→ The data
== == ==

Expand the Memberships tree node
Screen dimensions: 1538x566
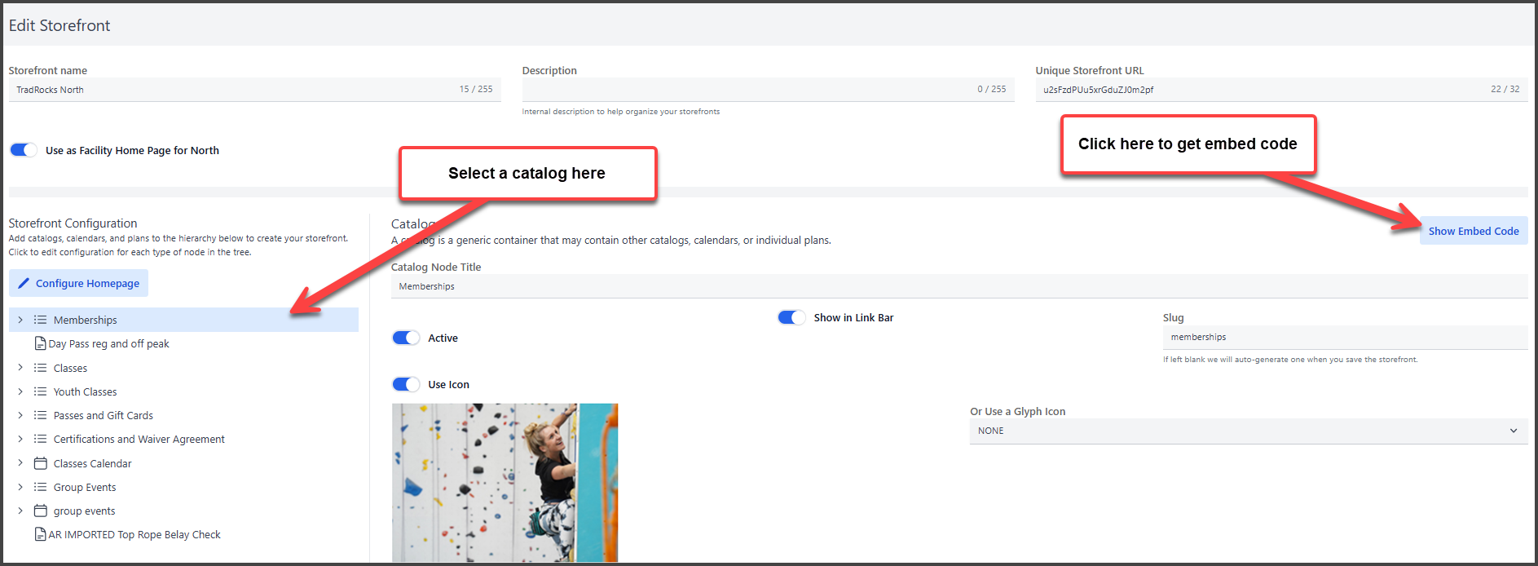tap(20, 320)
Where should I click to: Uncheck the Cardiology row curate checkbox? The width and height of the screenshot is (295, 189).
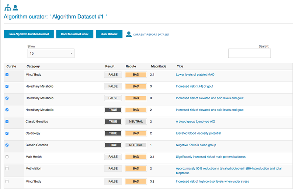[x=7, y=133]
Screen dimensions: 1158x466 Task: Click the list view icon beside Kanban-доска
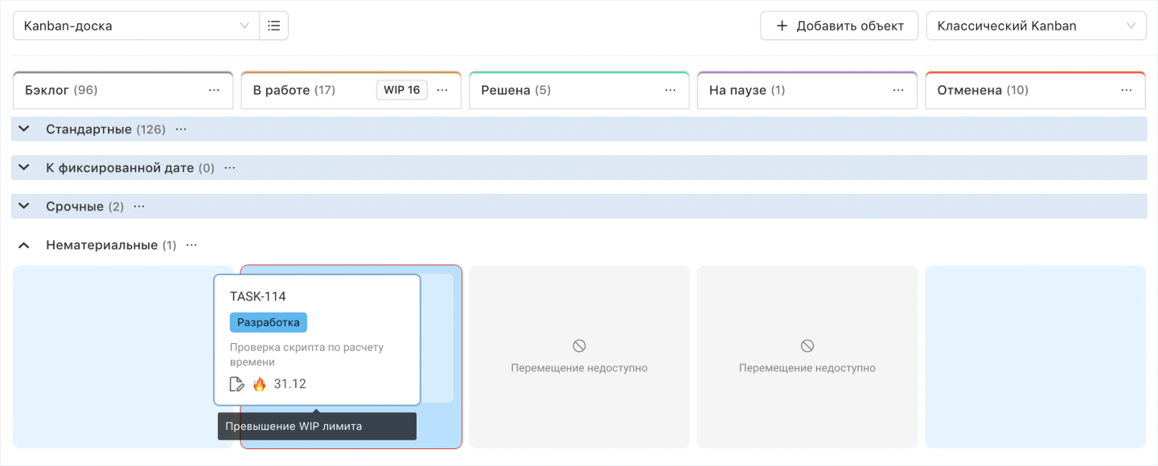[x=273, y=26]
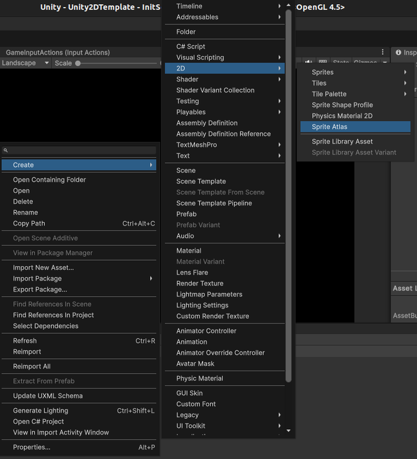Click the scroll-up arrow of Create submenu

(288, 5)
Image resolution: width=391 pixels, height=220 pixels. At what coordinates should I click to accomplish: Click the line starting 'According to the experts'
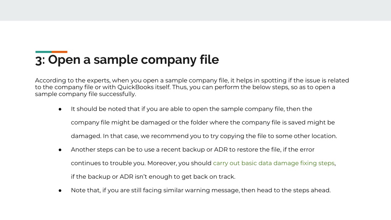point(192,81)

== == ==

→ Requirement
Begin with the line that contains "Screen dimensions: 1158x466" and copy every line through the end of the listing, exactly as written, both ends included. Pictures are not part of the copy.

→ Exercise solution
Screen dimensions: 1158x466 Task: Click the list view icon beside Kanban-доска
[x=273, y=26]
Click the scroll-up arrow of Create submenu

(288, 5)
Image resolution: width=391 pixels, height=220 pixels. At what coordinates should I click to accomplish: Click the line starting 'According to the experts'
point(192,81)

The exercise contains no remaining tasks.